Your .htaccess file is a part of your website’s existence on the server. It allows it to be available on the world-wide-web. This file is written in Apache. Although .htacess is handy and useful, it’s used to block crawlers and prevent indexation.

Hosting Down Times

If the crawlers can not access your site, they won’t index it. This is obvious, but why does it happen? Check your connectivity. If your host has a frequent outage, it could be that the site isn’t getting crawled. Time to go shopping for a new host.

NOINDEX in the Meta Tag

Another way of saying “no” to the robots, and thus not having any indexation, is to have an issue of noindex meta tags. It often looks like this:

<META NAME=”ROBOTS” CONTENT=”NOINDEX, NOFOLLOW”>

This is one of those issues where you’re like, “Oh, shit, I can’t believe I didn’t see that!”.

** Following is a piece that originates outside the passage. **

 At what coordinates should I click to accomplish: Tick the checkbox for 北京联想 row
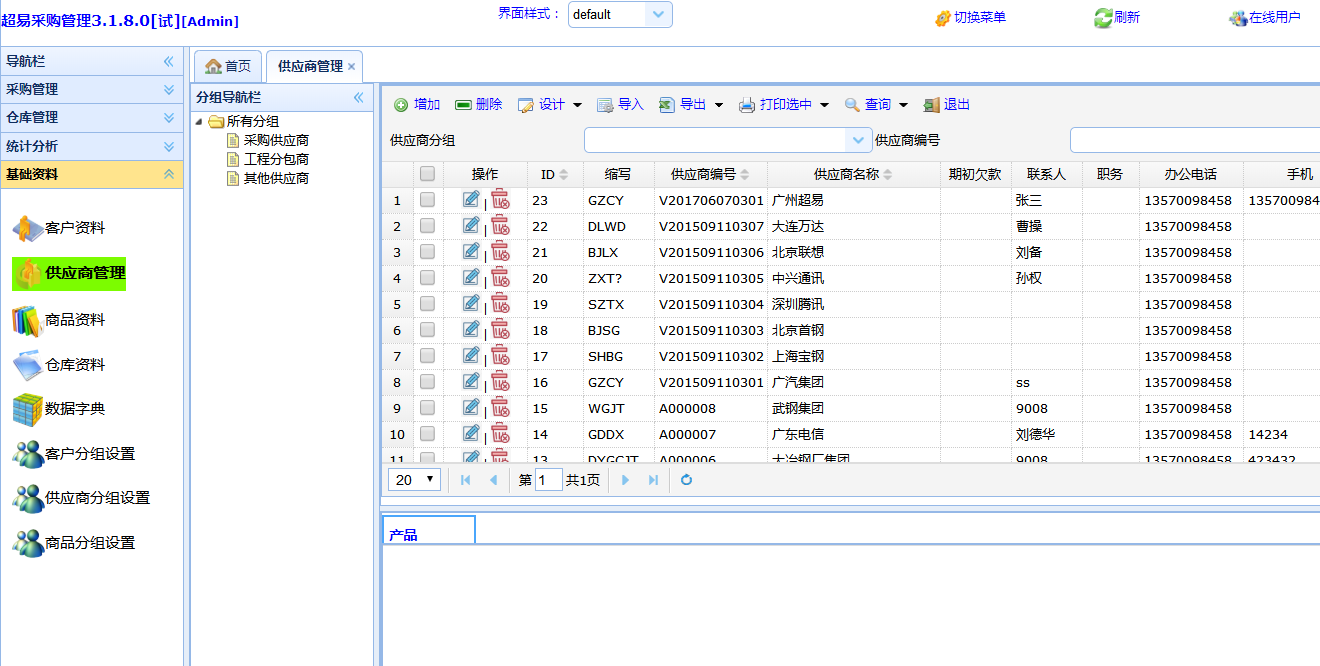click(x=427, y=252)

Remove this line of code, and you’ll be back in the index of Google.

AJAX/JavaScript Issues

Google does index JavaScript and AJAX But these languages are not easily indexable as HTML. So, if you incorrectly configure your AJAX pages and JavaScript execution, Google will not index the page.

Takes Forever to Load

Google doesn’t like this if your site takes an eternity to load. If the crawlers encounter interminable load times, it will likely not index the site at all.

Deindexed

This is really bad at all.

If you got hit with a manual penalty and removed from the index, I think you already know about it. If you have a site with a dark history (that you don’t know about) it could be that a lurking manual penalty is preventing indexation.

If your site has removed from the index, you’re going to have to work very hard to get it back in.

Conclusion

Indexation is the keystone of good SEO. If your site or certain pages of your site are not indexing, you need to figure out why.